The Terrible, Necessary, Unavoidable Triumvirate

by Janis Patterson

In last month’s blog I talked about musery, and how the concept of a mythological goddess whispering ideas and words into a writer’s shell-like ear was a catch-all used to combine the rock-bottom basics of inspiration, imagination and skill. You see, to be a writer – a writer of any worth, a writer with any hopes of publishing – you need all three.

Inspiration is the beginning; this is the start of creating something from nothing. A ghost of an idea. An isolated incident that could be pampered and grown into something more. A starting place.

Imagination is what takes the ephemeral, insubstantial bud of an idea and feeds it, molds it, multiplies it into an acceptable storyline. Like a cook creating a recipe from the beginning idea of two ingredients, a writer will spin a complete storyline, adding in heroes and villains, buffoons and sages, problems and victories, and eventually bring it to a desired and logical conclusion.

Sounds simple, doesn’t it? Well, it will come to nothing if the writer does not possess the final part of the triad – skill.

In this context the simple word ‘skill’ has a labyrinth of meanings. The most basic form is what we used to call fifth-grade English – mastery of spelling, grammar, sentence structure and punctuation. In other words, the solid skeleton of language on which you can hang the gossamer flesh of your story.

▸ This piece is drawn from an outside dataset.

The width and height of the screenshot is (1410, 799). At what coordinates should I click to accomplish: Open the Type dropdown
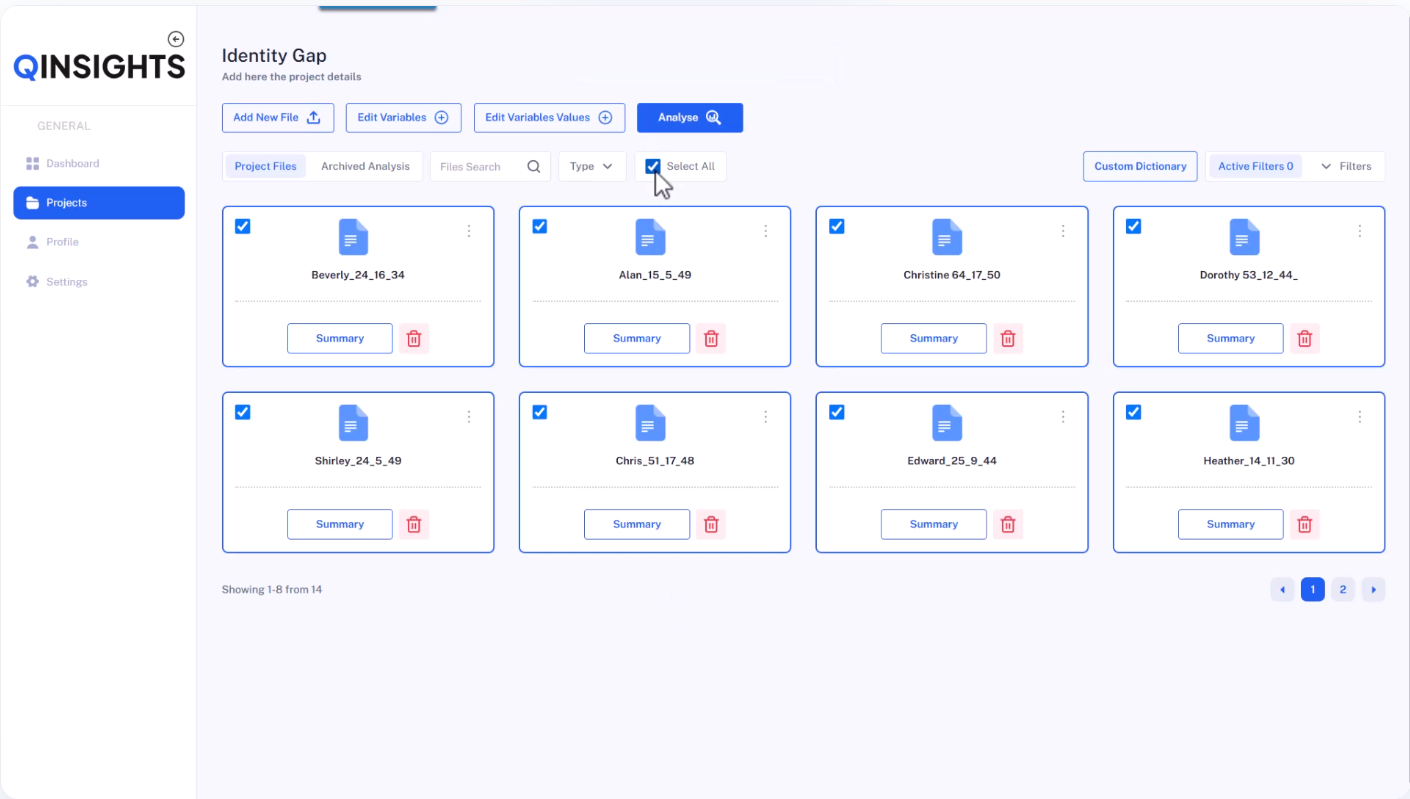point(592,166)
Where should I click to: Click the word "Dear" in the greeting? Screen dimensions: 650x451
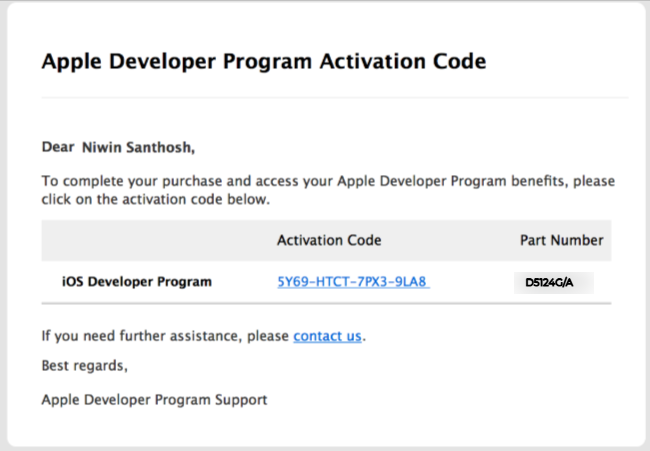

Unfortunately, these days it seems that correct and standard usage of English is if not a dying at the very least a fading art. Typos and plain mistakes that would have been unthinkable a couple of generations ago are now not only tolerated, but hardly noticed. Where once a single typo in a published book was a point of shame, now it is regarded as a triumph.

But this post is not to rant about the relaxing of standards, it is to point out the need for plain old skill to use the language to create your world and your story. Everyone knows the example of ‘eats – shoots – and – leaves’ and its two very different meanings. ‘Eats, shoots and leaves’ is a very different sentence from ‘Eats shoots and leaves.’ A single comma changes the sentence from the reporting of a violent action to a descriptor of an herbivore’s diet.

It’s the same thing with ‘she took a peek’ (i.e., she snuck a quick look) to ‘she took a peak’ (she conquered a mountain top). Such mistakes can pull a reader out of the story in an instant, to say nothing of confusing the action. Doesn’t make the author look very good, either.

Our imaginations might be our stock in trade, but our command of language – and our skill in using it – are what makes it possible for us to communicate our stories to others. Inspiration, imagination and skill – the essential tools a writer must have.

Musery, or Conversations With A Goddess

by Janis Patterson

On one of my writers’ loops the other day a bunch of us were lamenting the fact that we all couldn’t just write and leave the business side of publishing to someone else. These days however you are published you have to deal in the non-creative side of the book industry – publicity, editing and all the rest. As we all were having the same problems, someone said she was grateful for other writers, as ‘misery loves company.’

Well, you know I can’t leave a single quip unturned, so I popped back, “Shouldn’t that be musery?” My rather smart-ass remark has turned into a… well, not a phenomenon, but a comment that is spreading. ‘Musery’ is a growing concept.

So what is Musery? It is taken from the legend of the Muse, a mythological construct of some goddess or another who is constantly whispering fantastic prose into a writer’s shell-like ear… which all writers know is pretty much wishful thinking. Even if you get ideas constantly peppering you like beneficent shotgun pellets as I do, ideas by themselves are pretty useless – nice, and a necessary beginning, but by themselves pretty much useless. No book ever came from ideas alone. It would be sort of like trying to live in only the foundation of a house.

Ideas (and it takes many to make a book) are only the beginning. You need believable characters, many complications, conflicts… the whole menu of writerly tools. Many of us need the interaction and brainstorming with other writers, and then there is research and finally – and perhaps most importantly – a command of the language that can make the whole heap of disparate parts into a readable and hopefully enjoyable book.

This seemingly magical combination of elements is the essence of Musery, which boils down to the basics of inspiration, imagination and skill. Done right, it appears effortless, which is probably the basis of the popular belief that some magical creature dictates the finished product to the writer, who has only to write it down, thus perpetuating its own myth that writing a book is a piece of cake that anyone could do if they only took the time.

Yeah, right. The fastest way to reach your Muse always has, is and always will be hard work. Now I have to go propitiate mine with a couple of hours at the computer.